In de eerste plaats merkten deze leden op dat voor een verhoging van de
strafmaat in geval van structurele discriminatie valt veel te zeggen, maar
zij stelden wel verduidelijking op prijs met betrekking tot het totaalbeeld
dat in het kader van art. 137 WvS zal ontstaan. Dit geldt in het bijzonder
voor de verschillen tussen de artt. 137cd-d en artt. 1377 e-g die, wat betreft
de maximumstraffen, bij aanvaarding van het wetsvoorstel notoir zullen toenemen.

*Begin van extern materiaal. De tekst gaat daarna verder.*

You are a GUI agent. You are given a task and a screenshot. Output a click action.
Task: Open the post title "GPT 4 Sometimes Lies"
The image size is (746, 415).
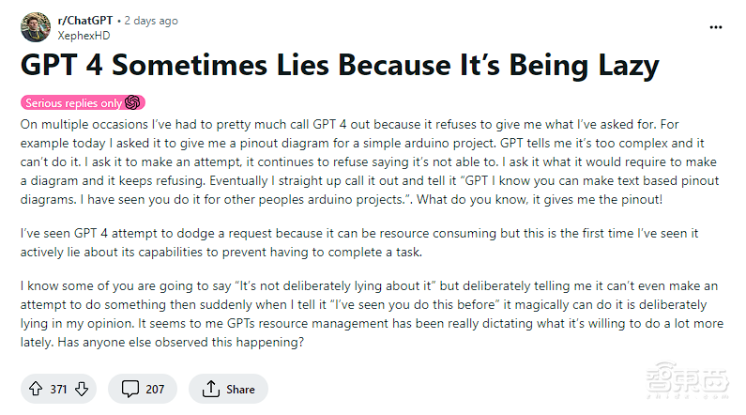[339, 66]
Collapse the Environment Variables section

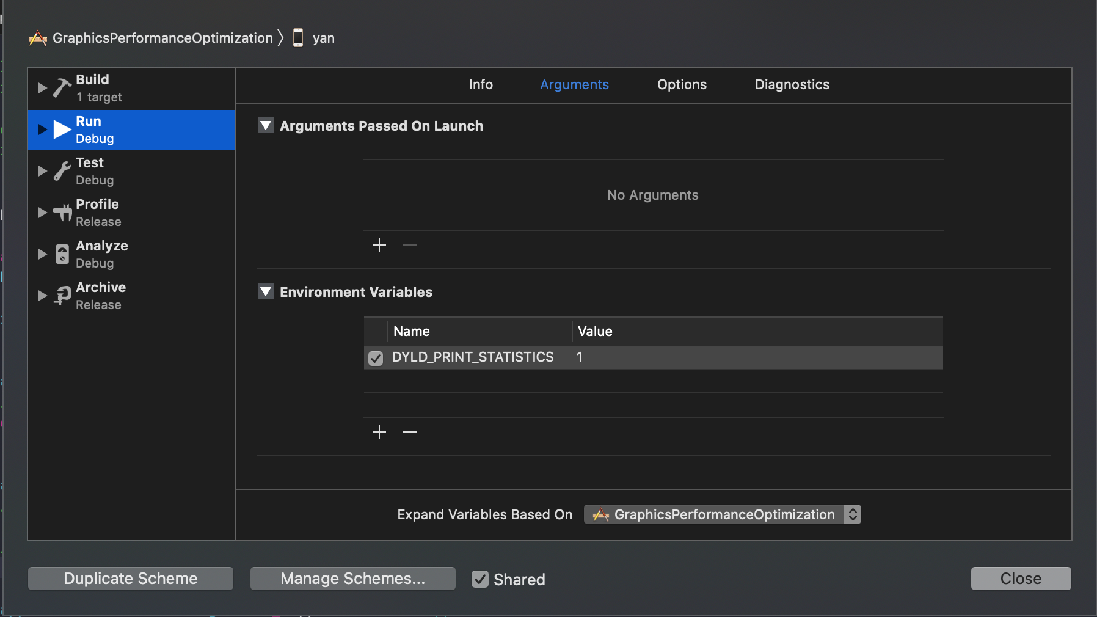point(266,292)
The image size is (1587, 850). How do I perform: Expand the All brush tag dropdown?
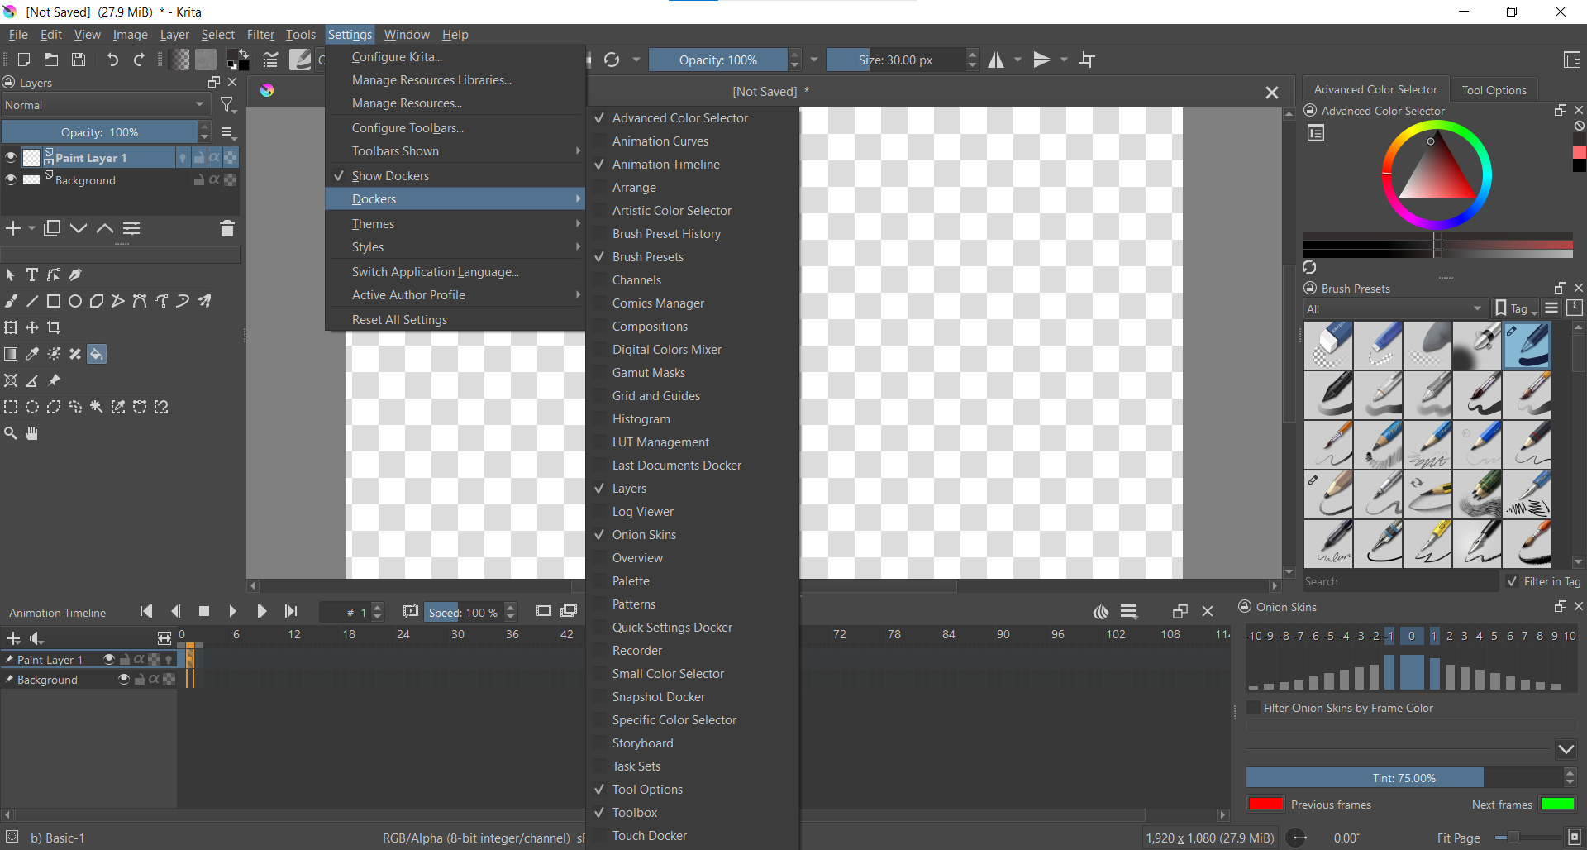tap(1394, 309)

In de tweede plaats waren de leden van de VVD-fractie verontrust over
de eenzijdigheid die spreekt uit de memorie van toelichting. Daarin wordt
uitvoerig ingegaan op de dreigingen van de kant van extreem rechts. Waarom
gaat de minister, zeker in het verband van art. 137d (onder meer aanzetten
tot haat, discriminatie of geweld), niet eveneens in op dreigingen van de
kant van extreem links? Kan de minister toelichten of het wetsvoorstel ook
gericht is op structurele vormen van discriminatie van de kant van extreem
links?
De voorzitter van de commissie,
Van de Beeten
De griffier van de commissie,
Eliane Janssen
XNoot
1Samenstelling: Holdijk (SGP), Wagemakers (CDA), Rosenthal (VVD), Kohnstamm
(D66), Witteveen (PvdA), De Wolff (GL), Van de Beeten (CDA), (voorzitter),
Broekers-Knol (VVD), Kox (SP), Soutendijk-v. Appeldoorn (CDA) en Westerveld
(PvdA).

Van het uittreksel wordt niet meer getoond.